Exercise directions
Copy out the rows below exactly as they appear, everything from the line containing "Given: Open the @edburmila handle" down to the line containing "tap(406, 387)", both of those included.

Records
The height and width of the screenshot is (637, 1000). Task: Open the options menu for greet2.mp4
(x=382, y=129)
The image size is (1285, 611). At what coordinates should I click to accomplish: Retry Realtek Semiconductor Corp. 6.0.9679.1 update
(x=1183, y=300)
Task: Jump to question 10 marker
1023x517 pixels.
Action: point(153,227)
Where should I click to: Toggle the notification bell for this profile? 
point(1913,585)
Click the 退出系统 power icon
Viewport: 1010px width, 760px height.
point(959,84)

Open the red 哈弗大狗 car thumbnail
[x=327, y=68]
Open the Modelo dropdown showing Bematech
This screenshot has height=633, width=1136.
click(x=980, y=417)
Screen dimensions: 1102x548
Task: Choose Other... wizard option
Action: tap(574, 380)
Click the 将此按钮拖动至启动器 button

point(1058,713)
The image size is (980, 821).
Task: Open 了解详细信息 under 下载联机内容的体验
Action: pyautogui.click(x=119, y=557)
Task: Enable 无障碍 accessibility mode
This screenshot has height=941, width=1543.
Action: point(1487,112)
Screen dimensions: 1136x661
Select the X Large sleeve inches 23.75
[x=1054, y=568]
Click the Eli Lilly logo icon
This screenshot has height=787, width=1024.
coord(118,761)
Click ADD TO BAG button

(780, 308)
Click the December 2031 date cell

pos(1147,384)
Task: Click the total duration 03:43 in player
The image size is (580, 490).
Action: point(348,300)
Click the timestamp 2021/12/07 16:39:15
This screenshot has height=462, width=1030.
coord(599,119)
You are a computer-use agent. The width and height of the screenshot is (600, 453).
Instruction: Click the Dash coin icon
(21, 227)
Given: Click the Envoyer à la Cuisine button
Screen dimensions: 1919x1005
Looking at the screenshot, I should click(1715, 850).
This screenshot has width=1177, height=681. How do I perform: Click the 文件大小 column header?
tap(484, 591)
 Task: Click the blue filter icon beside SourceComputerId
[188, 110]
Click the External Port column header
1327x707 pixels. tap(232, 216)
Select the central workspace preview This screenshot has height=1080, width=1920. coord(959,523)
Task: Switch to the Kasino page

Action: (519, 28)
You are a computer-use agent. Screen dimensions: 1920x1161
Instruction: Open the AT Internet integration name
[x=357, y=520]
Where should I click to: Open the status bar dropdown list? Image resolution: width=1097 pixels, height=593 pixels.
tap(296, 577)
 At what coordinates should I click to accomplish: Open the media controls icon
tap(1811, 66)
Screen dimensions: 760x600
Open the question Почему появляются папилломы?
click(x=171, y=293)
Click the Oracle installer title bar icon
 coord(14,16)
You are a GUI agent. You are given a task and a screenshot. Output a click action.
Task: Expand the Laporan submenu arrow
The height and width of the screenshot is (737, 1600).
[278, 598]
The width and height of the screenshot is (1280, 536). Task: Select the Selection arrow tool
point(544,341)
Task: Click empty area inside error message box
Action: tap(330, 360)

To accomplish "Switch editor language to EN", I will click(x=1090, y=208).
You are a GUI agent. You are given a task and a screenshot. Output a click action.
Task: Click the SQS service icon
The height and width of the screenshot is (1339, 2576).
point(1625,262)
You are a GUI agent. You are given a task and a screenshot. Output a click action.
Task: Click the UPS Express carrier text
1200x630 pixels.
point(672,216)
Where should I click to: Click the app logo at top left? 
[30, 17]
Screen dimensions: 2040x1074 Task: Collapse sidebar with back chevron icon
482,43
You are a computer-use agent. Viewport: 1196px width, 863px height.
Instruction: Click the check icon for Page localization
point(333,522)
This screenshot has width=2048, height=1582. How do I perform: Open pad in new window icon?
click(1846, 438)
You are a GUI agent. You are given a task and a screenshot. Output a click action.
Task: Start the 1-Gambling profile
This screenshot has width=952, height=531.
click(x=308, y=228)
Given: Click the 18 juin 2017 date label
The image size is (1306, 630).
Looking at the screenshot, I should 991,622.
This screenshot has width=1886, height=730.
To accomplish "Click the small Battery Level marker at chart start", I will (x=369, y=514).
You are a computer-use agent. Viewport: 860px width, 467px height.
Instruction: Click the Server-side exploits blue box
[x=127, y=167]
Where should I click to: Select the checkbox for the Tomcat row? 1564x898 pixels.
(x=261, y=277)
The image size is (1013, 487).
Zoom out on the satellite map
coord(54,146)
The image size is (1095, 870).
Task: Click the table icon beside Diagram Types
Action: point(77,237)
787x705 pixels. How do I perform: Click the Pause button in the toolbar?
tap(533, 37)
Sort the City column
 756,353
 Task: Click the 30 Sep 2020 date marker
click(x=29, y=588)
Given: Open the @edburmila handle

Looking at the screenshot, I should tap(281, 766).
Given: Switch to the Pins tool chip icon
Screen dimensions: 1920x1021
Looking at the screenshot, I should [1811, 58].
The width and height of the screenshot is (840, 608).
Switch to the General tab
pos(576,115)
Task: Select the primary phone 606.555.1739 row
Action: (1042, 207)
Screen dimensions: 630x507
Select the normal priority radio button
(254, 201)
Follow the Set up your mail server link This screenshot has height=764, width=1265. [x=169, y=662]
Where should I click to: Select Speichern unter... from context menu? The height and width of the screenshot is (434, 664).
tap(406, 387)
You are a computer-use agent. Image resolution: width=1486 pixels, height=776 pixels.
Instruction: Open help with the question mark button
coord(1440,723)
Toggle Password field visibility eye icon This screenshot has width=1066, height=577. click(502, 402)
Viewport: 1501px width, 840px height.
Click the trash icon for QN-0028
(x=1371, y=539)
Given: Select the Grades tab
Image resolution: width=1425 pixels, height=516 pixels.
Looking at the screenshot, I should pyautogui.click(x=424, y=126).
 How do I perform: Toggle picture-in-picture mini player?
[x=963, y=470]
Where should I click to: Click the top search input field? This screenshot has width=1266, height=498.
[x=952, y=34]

Answer for the task
Given: Open the @edburmila handle

Looking at the screenshot, I should tap(281, 766).
Given: Switch to the Pins tool chip icon
Screen dimensions: 1920x1021
Looking at the screenshot, I should [1811, 58].
The width and height of the screenshot is (840, 608).
Switch to the General tab
pos(576,115)
Task: Select the primary phone 606.555.1739 row
Action: (1042, 207)
Screen dimensions: 630x507
Select the normal priority radio button
(254, 201)
Follow the Set up your mail server link This screenshot has height=764, width=1265. [x=169, y=662]
Where should I click to: Select Speichern unter... from context menu? The height and width of the screenshot is (434, 664).
tap(406, 387)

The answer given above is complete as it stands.